> [Exercise tasks]
• A. From the vaccine database article, print the portion that opens with the words containing "Last year, proponents" and closes with "permanent or retrievable.", copying it word for word.
• B. Answer these questions using the vaccine database article:
(i) What does ImmPrint stand for?
(ii) Which county had the lowest reported rate of up-to-date vaccination records?
(iii) Which House bill is Rep. April Weaver sponsoring?
• C. Does the vaccine database article support each statement below? Answer yes or no, and quote the words from the article that decide it.
(i) Flu vaccines are exempt from the database.
(ii) Last year's similar bill passed the House.
(iii) The database has been in voluntary use for 10 years.
:: Excerpt to read ::
Vaccine database sought

Vaccine database sought

By MARY SELL, Alabama Daily News

The Alabama Department of Public Health is trying again this session with legislation to require health care providers to check a statewide patient database before administering vaccines and update the registry with new vaccinations.

Public Health Officer Scott Harris said required use of the database would keep children from being vaccinated again unnecessarily when they move across the state and their records don’t follow them, or when an elderly patient gets a vaccine from a provider, like a drug store, other than his primary care doctor.

“We probably over vaccinate kids in some cases,” Harris said.

Flu vaccines are an exception to the database.

The similar bill cleared the Senate and a House committee last year, but died without a vote in the House.

Sen. Tim Melson, R-Florence, is carrying Senate Bill 56, this year and Rep. April Weaver, R-Brierfield, is sponsoring House Bill 103. Both have come out of committee and are awaiting floor votes.

Last year, proponents said it would helpful during a measles outbreak to be able identify vulnerable students.

Besides providers, school nurses can access the “ImmPrint” database. ImmPrint stands for Immunization Patient Registry with Integrated Technology.

Meanwhile, Harris said medical records at a particular provider aren’t always permanent or retrievable.

“We have hosptials that close and those records are gone forever,” Harris said.

Harris on Tuesday said there is some opposition to the bill.

“There is a certain group of people who mistrust anything about data and government,” Harris said. “I think the point is, we’ve had this database on a voluntary basis for 20 years, and there’s never been an issue.”

According to the Department of Health, of the 770,835 public and private school students in 2017-18, nearly 93 percent of them had up-to-date vaccination records on file at their schools. Pickens County had the lowest reported rate of up-to-date records, 77 percent.

State law allows the state health officer and state board of health to decide which diseases children must be immunized for prior to attending school. The department requires vaccines for diphtheria, tetanus, whooping cough, polio, measles, mumps, rubella and chickenpox.

State law also allows for exemptions from vaccines based on religious or medical reasons.
:::
:: Provided data ::
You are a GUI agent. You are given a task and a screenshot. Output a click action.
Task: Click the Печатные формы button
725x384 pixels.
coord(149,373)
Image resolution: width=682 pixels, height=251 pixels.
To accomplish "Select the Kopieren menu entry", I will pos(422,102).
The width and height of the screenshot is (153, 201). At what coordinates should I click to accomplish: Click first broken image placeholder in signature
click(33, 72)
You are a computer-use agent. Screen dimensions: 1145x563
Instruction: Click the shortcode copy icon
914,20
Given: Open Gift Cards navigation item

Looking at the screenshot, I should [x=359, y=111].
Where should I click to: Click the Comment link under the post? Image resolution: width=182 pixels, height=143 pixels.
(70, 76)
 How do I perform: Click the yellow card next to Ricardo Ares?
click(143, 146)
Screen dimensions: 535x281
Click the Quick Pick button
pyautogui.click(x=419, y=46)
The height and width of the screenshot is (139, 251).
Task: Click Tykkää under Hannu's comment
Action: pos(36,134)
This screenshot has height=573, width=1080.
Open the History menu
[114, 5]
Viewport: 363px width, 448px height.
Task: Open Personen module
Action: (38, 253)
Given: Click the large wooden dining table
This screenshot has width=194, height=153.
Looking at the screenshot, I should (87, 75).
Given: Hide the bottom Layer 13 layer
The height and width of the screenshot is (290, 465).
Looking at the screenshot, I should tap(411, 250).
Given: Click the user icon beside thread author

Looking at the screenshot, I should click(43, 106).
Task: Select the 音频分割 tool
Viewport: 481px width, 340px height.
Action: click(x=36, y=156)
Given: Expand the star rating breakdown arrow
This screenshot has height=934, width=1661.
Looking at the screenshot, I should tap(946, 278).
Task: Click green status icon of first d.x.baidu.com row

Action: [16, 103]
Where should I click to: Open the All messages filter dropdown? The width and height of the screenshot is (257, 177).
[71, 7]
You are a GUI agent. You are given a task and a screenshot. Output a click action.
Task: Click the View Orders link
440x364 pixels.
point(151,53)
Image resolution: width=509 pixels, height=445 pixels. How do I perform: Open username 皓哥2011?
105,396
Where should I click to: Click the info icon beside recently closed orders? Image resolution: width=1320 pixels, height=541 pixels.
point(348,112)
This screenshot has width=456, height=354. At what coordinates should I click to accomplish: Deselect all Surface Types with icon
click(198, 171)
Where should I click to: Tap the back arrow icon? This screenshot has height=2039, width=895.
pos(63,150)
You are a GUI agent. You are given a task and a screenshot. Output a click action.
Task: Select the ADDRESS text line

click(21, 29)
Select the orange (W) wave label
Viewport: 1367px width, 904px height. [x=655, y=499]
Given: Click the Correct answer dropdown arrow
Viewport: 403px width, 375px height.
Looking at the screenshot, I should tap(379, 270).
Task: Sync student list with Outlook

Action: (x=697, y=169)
:::
> [Answers per task]
• A.
Last year, proponents said it would helpful during a measles outbreak to be able identify vulnerable students.

Besides providers, school nurses can access the “ImmPrint” database. ImmPrint stands for Immunization Patient Registry with Integrated Technology.

Meanwhile, Harris said medical records at a particular provider aren’t always permanent or retrievable.

• B.
(i) Immunization Patient Registry with Integrated Technology.
(ii) Pickens County, at 77 percent.
(iii) House Bill 103.

• C.
(i) Yes: "Flu vaccines are an exception to the database."
(ii) No: "but died without a vote in the House."
(iii) No: "we’ve had this database on a voluntary basis for 20 years"